TO DO —
Only an exact copy is wanted: the lines from the one holding "Image resolution: width=252" through the last line below, minus the pictures.

Segment Start: LISTED ENTRIES

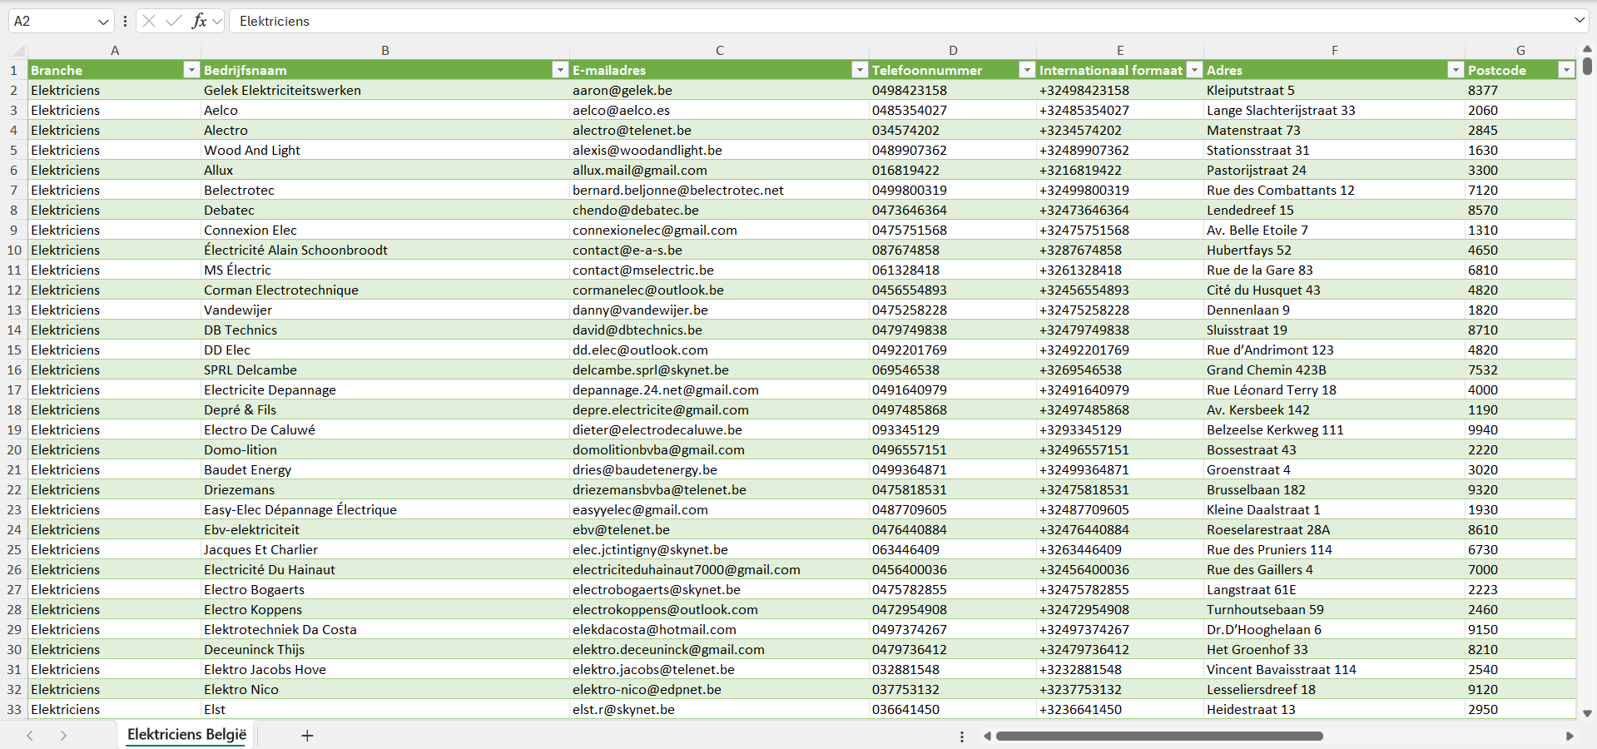Click the horizontal scroll right arrow
Image resolution: width=1597 pixels, height=749 pixels.
coord(1570,736)
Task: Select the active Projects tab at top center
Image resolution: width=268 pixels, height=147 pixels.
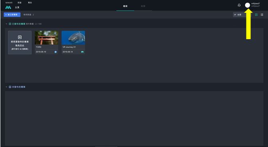Action: [125, 6]
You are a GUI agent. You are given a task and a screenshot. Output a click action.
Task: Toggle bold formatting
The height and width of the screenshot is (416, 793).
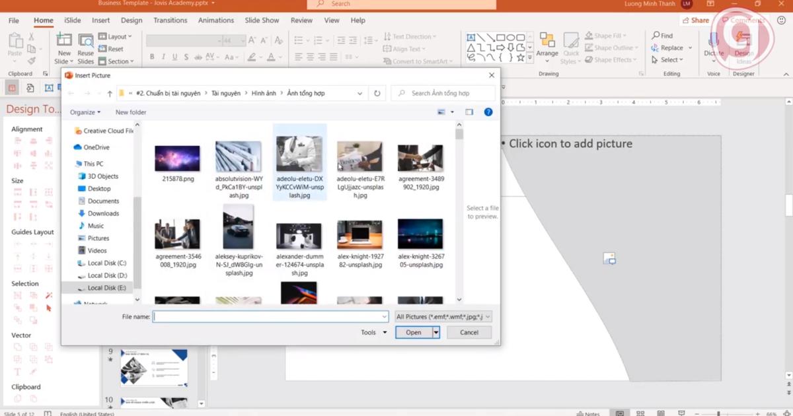click(x=153, y=56)
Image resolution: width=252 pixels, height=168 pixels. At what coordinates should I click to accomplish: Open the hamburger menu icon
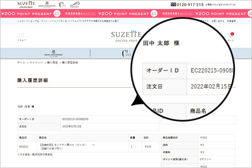[21, 36]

Segment End: LISTED ENTRIES

SOLVED PROBLEM —
Image resolution: width=252 pixels, height=168 pixels. At what coordinates should I click to accomplish: Open the hamburger menu icon
[21, 36]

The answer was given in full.